## Description of the task
Extract every line of the records below and reproduce each one word for word.

— Start of Information shown —

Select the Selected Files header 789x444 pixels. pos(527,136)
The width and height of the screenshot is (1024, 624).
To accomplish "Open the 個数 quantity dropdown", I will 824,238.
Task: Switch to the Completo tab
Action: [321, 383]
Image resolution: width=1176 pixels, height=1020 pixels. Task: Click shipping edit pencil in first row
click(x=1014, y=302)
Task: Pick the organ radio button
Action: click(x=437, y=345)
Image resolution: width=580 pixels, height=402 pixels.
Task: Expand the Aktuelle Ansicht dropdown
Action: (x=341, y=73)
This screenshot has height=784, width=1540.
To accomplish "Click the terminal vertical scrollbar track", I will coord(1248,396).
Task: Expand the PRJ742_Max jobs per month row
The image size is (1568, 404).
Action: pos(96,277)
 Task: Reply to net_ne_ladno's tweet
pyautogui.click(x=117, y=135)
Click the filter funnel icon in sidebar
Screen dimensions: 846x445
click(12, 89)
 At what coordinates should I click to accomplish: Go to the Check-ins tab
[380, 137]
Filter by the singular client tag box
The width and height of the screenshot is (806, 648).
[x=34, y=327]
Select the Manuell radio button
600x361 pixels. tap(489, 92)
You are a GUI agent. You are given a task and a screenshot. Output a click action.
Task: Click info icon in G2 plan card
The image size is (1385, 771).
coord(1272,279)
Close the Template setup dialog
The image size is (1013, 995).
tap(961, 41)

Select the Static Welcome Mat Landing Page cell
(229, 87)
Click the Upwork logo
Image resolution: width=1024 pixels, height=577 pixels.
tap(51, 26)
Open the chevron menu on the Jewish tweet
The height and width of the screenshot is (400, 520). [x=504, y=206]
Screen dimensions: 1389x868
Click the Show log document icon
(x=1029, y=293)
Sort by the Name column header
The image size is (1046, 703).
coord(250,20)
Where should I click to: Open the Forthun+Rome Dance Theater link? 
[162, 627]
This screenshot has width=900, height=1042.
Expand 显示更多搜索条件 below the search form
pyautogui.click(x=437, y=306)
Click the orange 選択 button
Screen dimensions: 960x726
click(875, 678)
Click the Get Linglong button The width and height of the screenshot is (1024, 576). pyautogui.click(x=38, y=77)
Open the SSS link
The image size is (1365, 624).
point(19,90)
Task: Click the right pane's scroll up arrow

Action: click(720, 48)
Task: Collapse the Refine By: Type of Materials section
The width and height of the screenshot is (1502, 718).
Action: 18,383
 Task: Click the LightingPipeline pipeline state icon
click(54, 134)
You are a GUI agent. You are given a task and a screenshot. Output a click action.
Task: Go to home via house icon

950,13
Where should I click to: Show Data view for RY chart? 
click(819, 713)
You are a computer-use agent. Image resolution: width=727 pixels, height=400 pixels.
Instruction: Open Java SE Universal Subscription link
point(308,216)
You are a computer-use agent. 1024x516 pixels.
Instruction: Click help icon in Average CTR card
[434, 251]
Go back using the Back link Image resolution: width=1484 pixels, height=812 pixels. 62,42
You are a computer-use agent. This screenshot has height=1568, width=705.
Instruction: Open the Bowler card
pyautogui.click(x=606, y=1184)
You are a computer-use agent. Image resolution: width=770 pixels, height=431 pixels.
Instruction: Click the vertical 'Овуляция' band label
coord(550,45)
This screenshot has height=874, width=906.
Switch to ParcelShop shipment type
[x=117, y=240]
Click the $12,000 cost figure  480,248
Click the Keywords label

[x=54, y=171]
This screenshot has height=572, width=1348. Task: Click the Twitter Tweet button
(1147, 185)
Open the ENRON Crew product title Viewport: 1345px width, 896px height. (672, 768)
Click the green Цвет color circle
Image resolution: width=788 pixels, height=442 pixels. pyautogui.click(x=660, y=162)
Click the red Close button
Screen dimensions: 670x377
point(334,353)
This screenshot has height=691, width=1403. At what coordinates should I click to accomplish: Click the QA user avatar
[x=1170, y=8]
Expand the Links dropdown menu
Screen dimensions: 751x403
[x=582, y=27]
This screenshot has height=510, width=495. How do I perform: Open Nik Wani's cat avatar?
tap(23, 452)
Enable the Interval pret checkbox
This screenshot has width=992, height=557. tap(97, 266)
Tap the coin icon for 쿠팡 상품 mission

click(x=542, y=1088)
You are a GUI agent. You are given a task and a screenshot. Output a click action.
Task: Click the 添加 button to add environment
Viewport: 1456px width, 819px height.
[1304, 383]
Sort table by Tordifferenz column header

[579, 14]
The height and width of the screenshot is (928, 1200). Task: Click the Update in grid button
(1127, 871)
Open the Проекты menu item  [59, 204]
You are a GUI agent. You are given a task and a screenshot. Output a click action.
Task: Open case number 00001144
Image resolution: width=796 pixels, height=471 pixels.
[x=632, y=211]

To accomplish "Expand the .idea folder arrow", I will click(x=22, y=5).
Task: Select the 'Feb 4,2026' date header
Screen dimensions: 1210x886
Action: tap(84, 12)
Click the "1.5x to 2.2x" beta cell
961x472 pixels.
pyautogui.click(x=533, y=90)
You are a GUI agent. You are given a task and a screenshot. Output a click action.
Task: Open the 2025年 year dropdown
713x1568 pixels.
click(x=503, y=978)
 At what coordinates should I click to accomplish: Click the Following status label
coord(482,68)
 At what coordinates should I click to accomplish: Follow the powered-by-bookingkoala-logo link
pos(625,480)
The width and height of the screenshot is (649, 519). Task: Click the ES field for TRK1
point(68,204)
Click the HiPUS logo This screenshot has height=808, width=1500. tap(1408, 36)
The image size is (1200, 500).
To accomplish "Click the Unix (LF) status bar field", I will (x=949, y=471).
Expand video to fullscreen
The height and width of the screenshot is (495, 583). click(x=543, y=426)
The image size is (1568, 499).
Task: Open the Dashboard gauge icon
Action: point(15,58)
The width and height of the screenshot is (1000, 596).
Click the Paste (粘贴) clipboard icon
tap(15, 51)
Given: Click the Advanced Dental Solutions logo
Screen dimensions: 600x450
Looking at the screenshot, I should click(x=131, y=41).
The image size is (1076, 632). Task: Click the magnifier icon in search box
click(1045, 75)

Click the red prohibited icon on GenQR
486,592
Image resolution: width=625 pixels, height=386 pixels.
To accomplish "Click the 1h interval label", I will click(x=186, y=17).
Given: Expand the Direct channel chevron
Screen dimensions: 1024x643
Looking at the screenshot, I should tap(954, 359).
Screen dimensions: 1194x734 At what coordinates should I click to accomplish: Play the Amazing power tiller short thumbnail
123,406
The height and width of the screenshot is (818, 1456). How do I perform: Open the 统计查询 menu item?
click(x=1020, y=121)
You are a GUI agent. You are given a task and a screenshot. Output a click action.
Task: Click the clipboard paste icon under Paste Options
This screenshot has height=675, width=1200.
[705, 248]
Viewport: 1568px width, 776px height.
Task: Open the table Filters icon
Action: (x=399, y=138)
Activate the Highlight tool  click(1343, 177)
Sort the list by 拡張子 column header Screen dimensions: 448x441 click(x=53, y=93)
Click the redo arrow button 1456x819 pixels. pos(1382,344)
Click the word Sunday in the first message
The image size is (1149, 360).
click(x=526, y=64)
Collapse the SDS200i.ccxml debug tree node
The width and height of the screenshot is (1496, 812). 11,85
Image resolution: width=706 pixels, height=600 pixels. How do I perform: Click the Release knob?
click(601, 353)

— End of Information shown —

## Exercise answer
Select the Selected Files header 789x444 pixels. pos(527,136)
The width and height of the screenshot is (1024, 624).
To accomplish "Open the 個数 quantity dropdown", I will 824,238.
Task: Switch to the Completo tab
Action: [321, 383]
Image resolution: width=1176 pixels, height=1020 pixels. Task: Click shipping edit pencil in first row
click(x=1014, y=302)
Task: Pick the organ radio button
Action: click(x=437, y=345)
Image resolution: width=580 pixels, height=402 pixels.
Task: Expand the Aktuelle Ansicht dropdown
Action: (x=341, y=73)
This screenshot has height=784, width=1540.
To accomplish "Click the terminal vertical scrollbar track", I will coord(1248,396).
Task: Expand the PRJ742_Max jobs per month row
The image size is (1568, 404).
Action: pos(96,277)
 Task: Reply to net_ne_ladno's tweet
pyautogui.click(x=117, y=135)
Click the filter funnel icon in sidebar
Screen dimensions: 846x445
click(12, 89)
 At what coordinates should I click to accomplish: Go to the Check-ins tab
[380, 137]
Filter by the singular client tag box
The width and height of the screenshot is (806, 648).
[x=34, y=327]
Select the Manuell radio button
600x361 pixels. tap(489, 92)
You are a GUI agent. You are given a task and a screenshot. Output a click action.
Task: Click info icon in G2 plan card
The image size is (1385, 771).
coord(1272,279)
Close the Template setup dialog
The image size is (1013, 995).
tap(961, 41)

Select the Static Welcome Mat Landing Page cell
(229, 87)
Click the Upwork logo
Image resolution: width=1024 pixels, height=577 pixels.
tap(51, 26)
Open the chevron menu on the Jewish tweet
The height and width of the screenshot is (400, 520). [x=504, y=206]
Screen dimensions: 1389x868
Click the Show log document icon
(x=1029, y=293)
Sort by the Name column header
The image size is (1046, 703).
coord(250,20)
Where should I click to: Open the Forthun+Rome Dance Theater link? 
[162, 627]
This screenshot has width=900, height=1042.
Expand 显示更多搜索条件 below the search form
pyautogui.click(x=437, y=306)
Click the orange 選択 button
Screen dimensions: 960x726
click(875, 678)
Click the Get Linglong button The width and height of the screenshot is (1024, 576). pyautogui.click(x=38, y=77)
Open the SSS link
The image size is (1365, 624).
point(19,90)
Task: Click the right pane's scroll up arrow

Action: click(720, 48)
Task: Collapse the Refine By: Type of Materials section
The width and height of the screenshot is (1502, 718).
Action: 18,383
 Task: Click the LightingPipeline pipeline state icon
click(54, 134)
You are a GUI agent. You are given a task and a screenshot. Output a click action.
Task: Go to home via house icon

950,13
Where should I click to: Show Data view for RY chart? 
click(819, 713)
You are a computer-use agent. Image resolution: width=727 pixels, height=400 pixels.
Instruction: Open Java SE Universal Subscription link
point(308,216)
You are a computer-use agent. 1024x516 pixels.
Instruction: Click help icon in Average CTR card
[434, 251]
Go back using the Back link Image resolution: width=1484 pixels, height=812 pixels. 62,42
You are a computer-use agent. This screenshot has height=1568, width=705.
Instruction: Open the Bowler card
pyautogui.click(x=606, y=1184)
You are a computer-use agent. Image resolution: width=770 pixels, height=431 pixels.
Instruction: Click the vertical 'Овуляция' band label
coord(550,45)
This screenshot has height=874, width=906.
Switch to ParcelShop shipment type
[x=117, y=240]
Click the $12,000 cost figure  480,248
Click the Keywords label

[x=54, y=171]
This screenshot has height=572, width=1348. Task: Click the Twitter Tweet button
(1147, 185)
Open the ENRON Crew product title Viewport: 1345px width, 896px height. (672, 768)
Click the green Цвет color circle
Image resolution: width=788 pixels, height=442 pixels. pyautogui.click(x=660, y=162)
Click the red Close button
Screen dimensions: 670x377
point(334,353)
This screenshot has height=691, width=1403. At what coordinates should I click to accomplish: Click the QA user avatar
[x=1170, y=8]
Expand the Links dropdown menu
Screen dimensions: 751x403
[x=582, y=27]
This screenshot has height=510, width=495. How do I perform: Open Nik Wani's cat avatar?
tap(23, 452)
Enable the Interval pret checkbox
This screenshot has width=992, height=557. tap(97, 266)
Tap the coin icon for 쿠팡 상품 mission

click(x=542, y=1088)
You are a GUI agent. You are given a task and a screenshot. Output a click action.
Task: Click the 添加 button to add environment
Viewport: 1456px width, 819px height.
[1304, 383]
Sort table by Tordifferenz column header

[579, 14]
The height and width of the screenshot is (928, 1200). Task: Click the Update in grid button
(1127, 871)
Open the Проекты menu item  [59, 204]
You are a GUI agent. You are given a task and a screenshot. Output a click action.
Task: Open case number 00001144
Image resolution: width=796 pixels, height=471 pixels.
[x=632, y=211]

To accomplish "Expand the .idea folder arrow", I will click(x=22, y=5).
Task: Select the 'Feb 4,2026' date header
Screen dimensions: 1210x886
Action: tap(84, 12)
Click the "1.5x to 2.2x" beta cell
961x472 pixels.
pyautogui.click(x=533, y=90)
You are a GUI agent. You are given a task and a screenshot. Output a click action.
Task: Open the 2025年 year dropdown
713x1568 pixels.
click(x=503, y=978)
 At what coordinates should I click to accomplish: Click the Following status label
coord(482,68)
 At what coordinates should I click to accomplish: Follow the powered-by-bookingkoala-logo link
pos(625,480)
The width and height of the screenshot is (649, 519). Task: Click the ES field for TRK1
point(68,204)
Click the HiPUS logo This screenshot has height=808, width=1500. tap(1408, 36)
The image size is (1200, 500).
To accomplish "Click the Unix (LF) status bar field", I will (x=949, y=471).
Expand video to fullscreen
The height and width of the screenshot is (495, 583). click(x=543, y=426)
The image size is (1568, 499).
Task: Open the Dashboard gauge icon
Action: point(15,58)
The width and height of the screenshot is (1000, 596).
Click the Paste (粘贴) clipboard icon
tap(15, 51)
Given: Click the Advanced Dental Solutions logo
Screen dimensions: 600x450
Looking at the screenshot, I should click(x=131, y=41).
The image size is (1076, 632). Task: Click the magnifier icon in search box
click(1045, 75)

Click the red prohibited icon on GenQR
486,592
Image resolution: width=625 pixels, height=386 pixels.
To accomplish "Click the 1h interval label", I will click(x=186, y=17).
Given: Expand the Direct channel chevron
Screen dimensions: 1024x643
Looking at the screenshot, I should tap(954, 359).
Screen dimensions: 1194x734 At what coordinates should I click to accomplish: Play the Amazing power tiller short thumbnail
123,406
The height and width of the screenshot is (818, 1456). How do I perform: Open the 统计查询 menu item?
click(x=1020, y=121)
You are a GUI agent. You are given a task and a screenshot. Output a click action.
Task: Click the clipboard paste icon under Paste Options
This screenshot has height=675, width=1200.
[705, 248]
Viewport: 1568px width, 776px height.
Task: Open the table Filters icon
Action: (x=399, y=138)
Activate the Highlight tool  click(1343, 177)
Sort the list by 拡張子 column header Screen dimensions: 448x441 click(x=53, y=93)
Click the redo arrow button 1456x819 pixels. pos(1382,344)
Click the word Sunday in the first message
The image size is (1149, 360).
click(x=526, y=64)
Collapse the SDS200i.ccxml debug tree node
The width and height of the screenshot is (1496, 812). 11,85
Image resolution: width=706 pixels, height=600 pixels. How do I perform: Click the Release knob?
click(601, 353)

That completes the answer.